If the role does not exist, create it by running the following command:

aws iam create-service-linked-role --aws-service-name "elasticloadbalancing.amazonaws.com"

Install the ROSA CLI

We’ll use the ROSA command-line interface (CLI) for the deployment. The instructions are based on Red Hat documentation.

You can download the latest release of the ROSA CLI for your operating system here.

Alternatively, we can use the following command to download the CLI binary directly to our EC2 instance:

curl -L -O https://mirror.openshift.com/pub/cgw/rosa/latest/rosa-linux.tar.gz

Extract the contents:

tar -xvzf rosa-linux.tar.gz

Move the resulting file (rosa) to a location that’s included as part of your path. For example:

sudo mv rosa /usr/local/bin/rosa

Log in to your Red Hat account by running the command below, then follow the instructions in the command output:

rosa login --use-device-code

Install the OpenShift CLI (oc)

We can use the following command to download the OpenShift CLI binary directly to our EC2 instance:

curl -L -O https://mirror.openshift.com/pub/openshift-v4/x86_64/clients/ocp/stable/openshift-client-linux.tar.gz

Extract the contents:

tar -xvzf openshift-client-linux.tar.gz

Move the resulting files (oc and kubectl) to a location that’s included as part of your path. For example:

sudo mv oc /usr/local/bin/oc
sudo mv kubectl /usr/local/bin/kubectl

Create Account-Wide Roles and Policies

Use the following command to create the necessary account-wide roles and policies:

rosa create account-roles --mode auto

Create an AWS VPC for ROSA HCP

We’re going to use the Hosted Control Plane (HCP) deployment option to deploy our OpenShift cluster. To do this, we’ll need to create a new VPC in our AWS account using the following command:

Note: update the region as appropriate for your environment.

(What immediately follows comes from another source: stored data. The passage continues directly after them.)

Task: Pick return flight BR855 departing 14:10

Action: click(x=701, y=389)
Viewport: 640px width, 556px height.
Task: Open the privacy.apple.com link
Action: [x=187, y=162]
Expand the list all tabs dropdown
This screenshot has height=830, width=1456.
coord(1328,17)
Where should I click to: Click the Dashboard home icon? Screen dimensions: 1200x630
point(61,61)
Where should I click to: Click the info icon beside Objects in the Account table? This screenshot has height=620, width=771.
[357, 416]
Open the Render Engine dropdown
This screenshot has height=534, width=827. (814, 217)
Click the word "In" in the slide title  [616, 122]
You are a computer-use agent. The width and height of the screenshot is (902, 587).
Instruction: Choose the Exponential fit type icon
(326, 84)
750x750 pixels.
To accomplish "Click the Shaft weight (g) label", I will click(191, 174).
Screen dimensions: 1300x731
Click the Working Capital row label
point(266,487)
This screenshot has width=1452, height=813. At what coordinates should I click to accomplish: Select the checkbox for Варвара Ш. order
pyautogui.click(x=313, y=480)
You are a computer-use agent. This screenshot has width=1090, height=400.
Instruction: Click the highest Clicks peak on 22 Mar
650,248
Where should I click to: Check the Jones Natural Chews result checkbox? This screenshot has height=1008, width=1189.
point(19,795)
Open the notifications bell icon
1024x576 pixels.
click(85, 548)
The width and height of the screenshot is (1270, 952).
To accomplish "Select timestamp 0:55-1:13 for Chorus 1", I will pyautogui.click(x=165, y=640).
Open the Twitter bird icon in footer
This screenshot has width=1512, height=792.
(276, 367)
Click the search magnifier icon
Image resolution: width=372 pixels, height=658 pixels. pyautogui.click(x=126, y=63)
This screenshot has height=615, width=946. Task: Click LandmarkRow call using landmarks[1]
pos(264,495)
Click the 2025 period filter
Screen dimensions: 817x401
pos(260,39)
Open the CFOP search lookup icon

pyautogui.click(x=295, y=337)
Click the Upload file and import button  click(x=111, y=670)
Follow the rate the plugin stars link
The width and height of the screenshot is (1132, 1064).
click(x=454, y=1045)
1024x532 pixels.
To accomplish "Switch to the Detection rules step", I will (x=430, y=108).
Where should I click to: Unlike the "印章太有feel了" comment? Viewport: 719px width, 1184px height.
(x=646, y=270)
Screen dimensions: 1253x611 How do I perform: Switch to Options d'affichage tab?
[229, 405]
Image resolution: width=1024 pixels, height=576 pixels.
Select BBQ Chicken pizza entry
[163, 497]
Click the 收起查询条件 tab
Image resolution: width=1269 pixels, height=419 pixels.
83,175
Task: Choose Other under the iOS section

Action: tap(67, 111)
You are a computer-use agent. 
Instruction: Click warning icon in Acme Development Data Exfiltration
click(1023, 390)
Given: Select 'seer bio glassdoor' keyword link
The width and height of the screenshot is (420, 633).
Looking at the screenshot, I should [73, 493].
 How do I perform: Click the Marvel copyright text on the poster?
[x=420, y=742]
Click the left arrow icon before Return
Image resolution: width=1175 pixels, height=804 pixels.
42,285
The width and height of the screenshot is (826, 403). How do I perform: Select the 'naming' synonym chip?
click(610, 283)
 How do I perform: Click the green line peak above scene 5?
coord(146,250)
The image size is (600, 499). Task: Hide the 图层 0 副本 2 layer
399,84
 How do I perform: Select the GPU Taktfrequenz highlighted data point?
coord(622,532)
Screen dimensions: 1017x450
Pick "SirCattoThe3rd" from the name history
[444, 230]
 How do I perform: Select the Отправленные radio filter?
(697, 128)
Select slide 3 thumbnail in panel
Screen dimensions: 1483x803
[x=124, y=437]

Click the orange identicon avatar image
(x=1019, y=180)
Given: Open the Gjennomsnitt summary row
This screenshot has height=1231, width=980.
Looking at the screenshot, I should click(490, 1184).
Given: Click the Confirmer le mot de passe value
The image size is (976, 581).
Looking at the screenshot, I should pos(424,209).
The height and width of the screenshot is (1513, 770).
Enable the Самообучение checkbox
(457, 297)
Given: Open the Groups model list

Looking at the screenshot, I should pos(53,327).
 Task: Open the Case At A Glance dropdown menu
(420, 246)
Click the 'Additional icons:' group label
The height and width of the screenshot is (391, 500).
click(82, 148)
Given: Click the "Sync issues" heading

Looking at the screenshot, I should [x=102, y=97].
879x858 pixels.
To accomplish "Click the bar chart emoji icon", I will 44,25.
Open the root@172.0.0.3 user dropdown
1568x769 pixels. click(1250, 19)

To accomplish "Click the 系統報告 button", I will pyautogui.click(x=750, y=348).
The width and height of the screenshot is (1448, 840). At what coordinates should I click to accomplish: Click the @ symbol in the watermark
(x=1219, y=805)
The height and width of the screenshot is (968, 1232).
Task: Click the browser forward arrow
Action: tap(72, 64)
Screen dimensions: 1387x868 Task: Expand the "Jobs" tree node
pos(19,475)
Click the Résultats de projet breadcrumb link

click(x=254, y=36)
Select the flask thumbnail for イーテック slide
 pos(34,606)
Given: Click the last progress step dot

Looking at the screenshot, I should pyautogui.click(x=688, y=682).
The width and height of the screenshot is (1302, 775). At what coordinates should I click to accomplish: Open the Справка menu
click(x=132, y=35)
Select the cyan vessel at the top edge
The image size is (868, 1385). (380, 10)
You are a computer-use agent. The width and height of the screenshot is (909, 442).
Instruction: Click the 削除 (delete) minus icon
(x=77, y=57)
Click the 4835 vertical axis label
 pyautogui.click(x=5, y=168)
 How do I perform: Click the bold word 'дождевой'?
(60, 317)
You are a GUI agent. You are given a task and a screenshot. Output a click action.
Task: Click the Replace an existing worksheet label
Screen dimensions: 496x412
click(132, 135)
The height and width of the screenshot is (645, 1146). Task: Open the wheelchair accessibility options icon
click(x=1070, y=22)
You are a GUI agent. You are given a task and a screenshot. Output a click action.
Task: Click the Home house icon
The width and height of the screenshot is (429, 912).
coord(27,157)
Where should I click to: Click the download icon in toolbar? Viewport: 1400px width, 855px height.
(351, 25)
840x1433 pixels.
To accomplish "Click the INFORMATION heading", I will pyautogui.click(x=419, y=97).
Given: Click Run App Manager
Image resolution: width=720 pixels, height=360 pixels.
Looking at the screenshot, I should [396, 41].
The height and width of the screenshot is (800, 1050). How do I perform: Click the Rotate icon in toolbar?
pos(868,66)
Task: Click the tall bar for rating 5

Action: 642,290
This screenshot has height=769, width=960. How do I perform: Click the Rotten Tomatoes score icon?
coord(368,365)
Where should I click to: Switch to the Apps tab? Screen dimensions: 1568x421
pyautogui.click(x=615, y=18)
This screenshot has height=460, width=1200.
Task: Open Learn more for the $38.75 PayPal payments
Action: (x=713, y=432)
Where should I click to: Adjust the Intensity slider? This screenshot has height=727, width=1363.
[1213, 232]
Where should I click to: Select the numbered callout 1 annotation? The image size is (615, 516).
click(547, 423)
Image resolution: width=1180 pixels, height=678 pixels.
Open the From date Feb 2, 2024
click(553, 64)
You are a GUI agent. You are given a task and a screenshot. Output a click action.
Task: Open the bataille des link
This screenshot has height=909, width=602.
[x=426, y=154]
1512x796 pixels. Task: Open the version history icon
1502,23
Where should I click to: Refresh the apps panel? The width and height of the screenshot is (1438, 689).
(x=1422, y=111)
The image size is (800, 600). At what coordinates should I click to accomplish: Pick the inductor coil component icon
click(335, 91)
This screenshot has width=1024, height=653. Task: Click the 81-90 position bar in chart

rosa create network --param Region=us-east-2

Important: make note of the subnet ids created as a result of this command as you’ll need them when creating the cluster.

Note: by default, each AWS region is limited to 5 elastic IP addresses.
If you receive the following error: “The maximum number of addresses has been reached.” then you’ll need to contact AWS to request an increase to this limit, or choose another AWS region to create the VPC for ROSA.

Create an OpenID Connect configuration

Before creating a Red Hat OpenShift Service on AWS cluster, let’s create the OpenID Connect (OIDC) configuration with the following command:

rosa create oidc-config --mode=auto --yes

Important: make note of the oidc-provider id that is created.